[[ Material provided, beginning ]]

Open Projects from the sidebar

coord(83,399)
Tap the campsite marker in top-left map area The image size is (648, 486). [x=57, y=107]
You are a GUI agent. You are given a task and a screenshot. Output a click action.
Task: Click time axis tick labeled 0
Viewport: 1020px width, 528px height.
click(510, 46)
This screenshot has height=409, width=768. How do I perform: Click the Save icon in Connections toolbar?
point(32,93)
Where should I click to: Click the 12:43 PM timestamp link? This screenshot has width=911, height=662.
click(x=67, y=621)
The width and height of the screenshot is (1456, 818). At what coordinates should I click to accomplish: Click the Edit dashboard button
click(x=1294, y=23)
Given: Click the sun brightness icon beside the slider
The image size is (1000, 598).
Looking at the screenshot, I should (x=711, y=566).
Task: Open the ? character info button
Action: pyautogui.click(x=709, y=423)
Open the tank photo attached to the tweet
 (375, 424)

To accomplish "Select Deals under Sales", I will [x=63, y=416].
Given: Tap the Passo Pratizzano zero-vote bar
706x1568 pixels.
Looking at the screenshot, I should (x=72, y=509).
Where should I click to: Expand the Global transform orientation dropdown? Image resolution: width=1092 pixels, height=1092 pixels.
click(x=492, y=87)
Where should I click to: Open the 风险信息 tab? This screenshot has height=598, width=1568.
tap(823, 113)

[[ Material provided, end ]]

*Task goal*: Transcribe the line that contains "Given: Tap the Passo Pratizzano zero-vote bar" exactly, then each line after it through the end of the material. Nothing else belongs in the output.

*Answer to this task*:
Given: Tap the Passo Pratizzano zero-vote bar
706x1568 pixels.
Looking at the screenshot, I should (x=72, y=509).
Where should I click to: Expand the Global transform orientation dropdown? Image resolution: width=1092 pixels, height=1092 pixels.
click(x=492, y=87)
Where should I click to: Open the 风险信息 tab? This screenshot has height=598, width=1568.
tap(823, 113)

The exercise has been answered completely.